Bailiffs’ practice of threatening to take low value items and charging fees for doing so is criticised in a report issued yesterday by the Local Government Ombudsman.

Bailiffs’ practice of threatening to take low value items and charging fees for doing so is criticised in a report issued today by Local Government Ombudsman, Dr Jane Martin. A bailiff’s threat to remove a door mat and charge £230 fees was described as unreasonable. The report concerns a complaint against Slough Borough Council's bailiffs and the Ombudsman has issued it as a matter of public interest, to send a clear message to other councils which may need to review their practices.

She also criticised the handling of the complaint by the bailiffs and the Council saying: “If bailiffs and their employers are to properly deal with complaints, they should consider all the circumstances and take a wider view, not just focus on the legality of their own actions.”

The Ombudsman reports today (12 April 2011) on her investigation into a complaint from a man who was not up to date with his council tax payments. Slough Borough Council instructed bailiffs to recover the debt. When unable to gain access to his home the bailiff seized a door mat and charged fees of £230 for this action. When he complained to the bailiff firm and then the Council, he was told the fees were legal.

The Ombudsman agrees that, where people do not pay their council tax, it is right and proper for councils to take enforcement action against them, including the use of bailiffs. But she stresses that “non-payment of council tax, no matter how large the sum owed or the behaviour of the debtor, is no excuse for debt recovery officers to behave unreasonably when trying to recover a debt.”

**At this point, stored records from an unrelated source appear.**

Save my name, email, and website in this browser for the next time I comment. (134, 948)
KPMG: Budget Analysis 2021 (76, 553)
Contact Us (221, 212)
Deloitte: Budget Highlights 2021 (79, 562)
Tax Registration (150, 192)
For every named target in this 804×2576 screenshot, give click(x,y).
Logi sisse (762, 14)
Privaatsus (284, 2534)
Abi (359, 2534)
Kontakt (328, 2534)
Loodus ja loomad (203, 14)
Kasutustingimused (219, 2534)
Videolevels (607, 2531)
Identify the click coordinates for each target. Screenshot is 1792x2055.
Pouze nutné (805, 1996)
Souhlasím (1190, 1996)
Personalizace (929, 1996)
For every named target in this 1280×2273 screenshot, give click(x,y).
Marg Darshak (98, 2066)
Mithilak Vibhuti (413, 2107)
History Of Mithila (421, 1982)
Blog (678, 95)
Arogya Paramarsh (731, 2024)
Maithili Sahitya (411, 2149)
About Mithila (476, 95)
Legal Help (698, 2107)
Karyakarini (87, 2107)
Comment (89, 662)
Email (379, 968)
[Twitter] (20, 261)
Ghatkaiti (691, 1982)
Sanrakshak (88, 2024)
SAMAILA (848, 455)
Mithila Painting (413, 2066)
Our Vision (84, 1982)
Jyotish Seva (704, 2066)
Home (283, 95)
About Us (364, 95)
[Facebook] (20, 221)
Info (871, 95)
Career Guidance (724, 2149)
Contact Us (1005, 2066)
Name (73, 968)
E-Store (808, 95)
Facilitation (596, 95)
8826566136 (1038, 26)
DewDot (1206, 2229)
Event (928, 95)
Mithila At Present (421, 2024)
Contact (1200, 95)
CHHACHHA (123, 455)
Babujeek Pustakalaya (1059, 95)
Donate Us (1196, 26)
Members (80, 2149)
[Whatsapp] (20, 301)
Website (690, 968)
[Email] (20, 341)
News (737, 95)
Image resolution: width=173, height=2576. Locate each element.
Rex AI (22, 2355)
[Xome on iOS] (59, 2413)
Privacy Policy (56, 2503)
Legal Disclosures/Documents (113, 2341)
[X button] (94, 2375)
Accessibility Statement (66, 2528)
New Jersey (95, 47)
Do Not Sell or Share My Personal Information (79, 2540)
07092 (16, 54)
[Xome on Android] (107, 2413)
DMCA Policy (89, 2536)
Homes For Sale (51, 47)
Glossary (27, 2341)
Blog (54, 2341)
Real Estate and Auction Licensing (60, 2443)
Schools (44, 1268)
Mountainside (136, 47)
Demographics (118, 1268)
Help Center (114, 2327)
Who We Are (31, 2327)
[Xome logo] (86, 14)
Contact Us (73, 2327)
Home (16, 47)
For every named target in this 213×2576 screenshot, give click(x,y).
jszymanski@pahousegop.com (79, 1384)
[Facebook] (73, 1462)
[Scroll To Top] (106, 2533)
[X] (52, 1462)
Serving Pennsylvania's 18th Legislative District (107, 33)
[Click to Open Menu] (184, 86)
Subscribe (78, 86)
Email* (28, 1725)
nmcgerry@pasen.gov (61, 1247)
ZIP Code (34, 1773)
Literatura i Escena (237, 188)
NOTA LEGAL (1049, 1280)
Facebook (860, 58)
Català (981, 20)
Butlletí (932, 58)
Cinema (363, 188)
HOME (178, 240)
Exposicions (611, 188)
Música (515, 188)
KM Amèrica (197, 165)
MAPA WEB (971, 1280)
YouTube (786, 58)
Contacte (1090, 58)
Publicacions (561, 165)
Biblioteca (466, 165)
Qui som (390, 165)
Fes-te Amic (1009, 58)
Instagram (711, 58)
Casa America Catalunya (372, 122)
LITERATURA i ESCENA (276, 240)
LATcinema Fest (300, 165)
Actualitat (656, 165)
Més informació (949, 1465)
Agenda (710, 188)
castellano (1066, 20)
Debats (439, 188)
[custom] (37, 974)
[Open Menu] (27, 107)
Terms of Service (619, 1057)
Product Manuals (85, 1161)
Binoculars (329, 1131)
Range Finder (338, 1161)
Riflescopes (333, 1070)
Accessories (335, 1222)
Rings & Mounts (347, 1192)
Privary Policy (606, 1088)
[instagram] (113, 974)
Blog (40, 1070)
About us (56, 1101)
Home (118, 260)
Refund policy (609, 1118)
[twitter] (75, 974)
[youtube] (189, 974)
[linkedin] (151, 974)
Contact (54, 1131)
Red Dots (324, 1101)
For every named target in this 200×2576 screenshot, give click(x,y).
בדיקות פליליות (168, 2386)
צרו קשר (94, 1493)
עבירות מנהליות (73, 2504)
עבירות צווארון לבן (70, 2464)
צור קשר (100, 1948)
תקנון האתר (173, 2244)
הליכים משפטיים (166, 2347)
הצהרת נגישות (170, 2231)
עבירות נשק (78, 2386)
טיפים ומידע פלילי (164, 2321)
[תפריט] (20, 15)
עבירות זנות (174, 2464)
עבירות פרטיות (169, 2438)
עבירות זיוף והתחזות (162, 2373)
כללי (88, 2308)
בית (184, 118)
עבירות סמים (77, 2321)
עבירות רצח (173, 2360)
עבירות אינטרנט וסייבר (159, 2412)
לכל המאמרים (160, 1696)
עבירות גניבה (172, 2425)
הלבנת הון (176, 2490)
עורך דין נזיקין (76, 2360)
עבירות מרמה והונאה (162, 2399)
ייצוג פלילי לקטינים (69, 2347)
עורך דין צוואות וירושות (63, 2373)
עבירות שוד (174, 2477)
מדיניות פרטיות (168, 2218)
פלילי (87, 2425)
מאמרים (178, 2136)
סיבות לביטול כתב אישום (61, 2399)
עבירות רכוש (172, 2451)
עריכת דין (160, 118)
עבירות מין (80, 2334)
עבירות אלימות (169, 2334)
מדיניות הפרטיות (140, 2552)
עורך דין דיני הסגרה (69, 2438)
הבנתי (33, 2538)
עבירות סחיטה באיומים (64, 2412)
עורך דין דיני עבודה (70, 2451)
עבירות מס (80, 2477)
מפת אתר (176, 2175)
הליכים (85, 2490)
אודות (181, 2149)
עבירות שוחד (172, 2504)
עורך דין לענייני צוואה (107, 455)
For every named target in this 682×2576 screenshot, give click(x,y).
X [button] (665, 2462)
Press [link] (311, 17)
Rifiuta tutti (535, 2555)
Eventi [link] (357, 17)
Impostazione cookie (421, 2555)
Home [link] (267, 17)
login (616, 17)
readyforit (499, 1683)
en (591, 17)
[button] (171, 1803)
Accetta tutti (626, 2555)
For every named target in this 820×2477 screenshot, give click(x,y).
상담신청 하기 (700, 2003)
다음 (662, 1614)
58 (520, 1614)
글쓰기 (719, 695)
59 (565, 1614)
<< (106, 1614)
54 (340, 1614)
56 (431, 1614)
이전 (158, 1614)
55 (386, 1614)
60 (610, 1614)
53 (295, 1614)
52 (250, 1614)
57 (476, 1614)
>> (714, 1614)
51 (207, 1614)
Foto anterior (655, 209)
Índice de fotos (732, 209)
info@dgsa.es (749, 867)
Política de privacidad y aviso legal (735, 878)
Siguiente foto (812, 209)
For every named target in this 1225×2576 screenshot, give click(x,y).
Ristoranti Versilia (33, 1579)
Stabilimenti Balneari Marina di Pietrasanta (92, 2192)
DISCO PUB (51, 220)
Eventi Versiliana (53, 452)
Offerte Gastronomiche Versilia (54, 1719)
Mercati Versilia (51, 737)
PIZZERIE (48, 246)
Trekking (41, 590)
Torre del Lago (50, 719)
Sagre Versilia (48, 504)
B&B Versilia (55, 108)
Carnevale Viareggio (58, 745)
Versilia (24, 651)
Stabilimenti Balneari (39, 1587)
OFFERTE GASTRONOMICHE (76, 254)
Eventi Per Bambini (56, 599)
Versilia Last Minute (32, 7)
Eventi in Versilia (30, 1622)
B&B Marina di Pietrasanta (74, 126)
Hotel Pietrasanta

Bailiffs will not always be able to find goods of sufficient value to clear the debt and the costs, and it is legal to seize goods of a lower value and charge the statutory fees for doing this. It will be a matter for the judgement of the bailiff as to how reasonable the disparity between the potential value of the goods and the debt is. In some cases it will be appropriate for the debtor to challenge the reasonableness of such a levy in the courts; that will depend on the facts of each case. But in some cases, and this is one, the unreasonableness of the action is clearly beyond dispute and there is no need for legal action to establish this.

The Ombudsman says: “In this case I consider that the disparity was so great that any reasonable person would have concluded that the levy on the door mat should not have been made. As the levy should not have been made the fees should not have been charged. The bailiff was also at fault in charging what appears to have been too great a sum for the attendance fee.”

When the bailiff firm and the Council considered the concerns raised they concentrated on the legality of the situation and did not take a view on the reasonableness of the action.

The Ombudsman finds that the levying on such a low value item as a door mat, the charging of the fees for this, and not considering the reasonableness of this action amounted to maladministration.

She notes the action the Council and the bailiffs have taken in acknowledging they were wrong and withdrawing the fees. Given this and taking into account the complainant’s failure to pay his council tax, she does not consider that any further remedy is needed in this case.